Wednesday, July 8, 2015

What I've been reading...

Marius B. Jansen, "The Making of Modern Japan" (2000): I really liked this one, despite it feeling dense at times. Jensen's narrative has a nice flow that shows both continuities and sharp breaks in Japan's government, policy, society, and the climate of opinion from Sekigahara to the turn of the new millennium. It as a good read, albeit increasingly out of date--David Pilling's "Bending Adversity" is perhaps a good supplement to Jensen's work. 

Jenny Uglow, "In These Times: Living in Britain Through the Napoleonic Wars, 1793--1815" (2014): A rich social history, brimming with fascinating insights gleaned from diaries, letters, and print-material of the era. This is a very good book of a transformative period in British history.

Alan Booth, "The Roads to Sata: A 2,000-mile Walk Through Japan" (1985): Great travel-writing, detailing a four-month walking trip along (or near) the western coast of Japan's three largest islands. Booth's anecdotes drift between humor and absurdity, and his journey brings him into contact with all manner of people--rich, poor, kind, rude. Despite the hardships he describes, reading this book has put me in the mood to take a long walking trip.

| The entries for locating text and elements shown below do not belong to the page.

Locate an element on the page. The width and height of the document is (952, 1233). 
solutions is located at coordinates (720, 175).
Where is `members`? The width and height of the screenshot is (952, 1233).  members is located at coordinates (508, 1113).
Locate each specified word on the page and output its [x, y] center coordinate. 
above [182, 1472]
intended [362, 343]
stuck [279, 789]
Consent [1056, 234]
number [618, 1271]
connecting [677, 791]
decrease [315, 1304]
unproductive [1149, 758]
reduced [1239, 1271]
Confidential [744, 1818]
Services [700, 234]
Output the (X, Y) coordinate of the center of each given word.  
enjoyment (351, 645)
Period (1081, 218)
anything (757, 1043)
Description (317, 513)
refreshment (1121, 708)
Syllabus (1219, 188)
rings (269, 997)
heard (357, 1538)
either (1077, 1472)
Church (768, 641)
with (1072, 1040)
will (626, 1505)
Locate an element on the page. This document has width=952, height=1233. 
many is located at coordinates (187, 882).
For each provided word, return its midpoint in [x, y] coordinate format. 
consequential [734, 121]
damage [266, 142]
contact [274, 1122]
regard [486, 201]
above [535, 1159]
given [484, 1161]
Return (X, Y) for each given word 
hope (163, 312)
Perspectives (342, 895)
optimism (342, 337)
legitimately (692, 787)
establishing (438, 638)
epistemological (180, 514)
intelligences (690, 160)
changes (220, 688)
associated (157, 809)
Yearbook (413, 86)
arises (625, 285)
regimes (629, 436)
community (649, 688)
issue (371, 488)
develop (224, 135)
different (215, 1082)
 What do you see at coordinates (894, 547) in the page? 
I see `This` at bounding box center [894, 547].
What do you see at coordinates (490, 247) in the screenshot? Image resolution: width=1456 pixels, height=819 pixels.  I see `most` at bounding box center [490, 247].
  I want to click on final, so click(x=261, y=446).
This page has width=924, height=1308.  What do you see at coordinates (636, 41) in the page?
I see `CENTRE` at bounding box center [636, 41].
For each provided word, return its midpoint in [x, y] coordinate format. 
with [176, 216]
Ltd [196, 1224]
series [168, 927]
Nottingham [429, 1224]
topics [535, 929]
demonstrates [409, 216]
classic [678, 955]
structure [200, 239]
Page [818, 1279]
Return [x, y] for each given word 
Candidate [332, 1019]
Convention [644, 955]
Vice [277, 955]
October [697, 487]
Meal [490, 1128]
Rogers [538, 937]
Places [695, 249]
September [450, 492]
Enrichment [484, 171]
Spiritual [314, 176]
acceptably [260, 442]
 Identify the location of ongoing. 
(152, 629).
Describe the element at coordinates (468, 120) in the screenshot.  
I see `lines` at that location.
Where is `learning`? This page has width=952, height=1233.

Daniel Kahneman, "Thinking Fast and Slow" (2011): An astonishing book on the science of human decision-making, and how it can and does lead to poor outcomes. I noted a few quotes while reading: 

"A reliable way to make people believe in falsehoods is frequent repetition, because familiarity is not easily distinguished from truth. Authoritarian institutions and marketers have always known this fact." 
“This is the essence of intuitive heuristics: when faced with a difficult question, we often answer an easier one instead, usually without noticing the substitution.” 
“Because we tend to be nice to other people when they please us and nasty when they do not, we are statistically punished for being nice and rewarded for being nasty."
“The experiencing self does not have a voice. The remembering self is sometimes wrong, but it is the one that keeps score and governs what we learn from living, and it is the one that makes decisions. What we learn from the past is to maximize the qualities of our future memories, not necessarily of our future experience. This is the tyranny of the remembering self.” 
“The world makes much less sense than you think. The coherence comes mostly from the way your mind works.” 
“Confidence is a feeling, which reflects the coherence of the information and the cognitive ease of processing it. It is wise to take admissions of uncertainty seriously, but declarations of high confidence mainly tell you that an individual has constructed a coherent story in his mind, not necessarily that the story is true.” 
“Nothing in life is as important as you think it is, while you are thinking about it.”
Would certainly recommend.

Arrived on my pile

Dr. Junichi Saga, "Memories of Silk and Straw: A Self-Portrait of Small-town Japan" (1990).

Jonah Lehrer, "Imagine: How Creativity Works" (2012).